- Working data
- - - - -
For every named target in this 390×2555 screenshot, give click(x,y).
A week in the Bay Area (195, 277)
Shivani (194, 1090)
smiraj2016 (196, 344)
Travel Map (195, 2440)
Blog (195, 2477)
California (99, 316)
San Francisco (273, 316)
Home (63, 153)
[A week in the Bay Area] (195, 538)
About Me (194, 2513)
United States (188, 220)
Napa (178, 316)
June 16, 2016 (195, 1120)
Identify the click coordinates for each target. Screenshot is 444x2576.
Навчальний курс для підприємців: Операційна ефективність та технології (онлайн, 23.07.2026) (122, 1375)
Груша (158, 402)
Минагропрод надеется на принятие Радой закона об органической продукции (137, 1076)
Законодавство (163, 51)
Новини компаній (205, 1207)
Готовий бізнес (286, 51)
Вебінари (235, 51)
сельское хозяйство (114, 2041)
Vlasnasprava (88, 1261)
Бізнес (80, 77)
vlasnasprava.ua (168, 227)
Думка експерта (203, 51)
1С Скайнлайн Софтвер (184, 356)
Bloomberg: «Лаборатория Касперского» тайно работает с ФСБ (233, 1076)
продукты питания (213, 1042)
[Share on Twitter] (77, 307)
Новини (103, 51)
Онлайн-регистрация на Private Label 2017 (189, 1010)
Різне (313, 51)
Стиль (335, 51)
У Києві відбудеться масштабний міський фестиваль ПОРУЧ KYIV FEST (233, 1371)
- - - - -
Where a line of the data holds the word "click", copy that line.

For every named target in this 390×2555 screenshot, give click(x,y).
Identify the click coordinates for each target. Screenshot is 444x2576.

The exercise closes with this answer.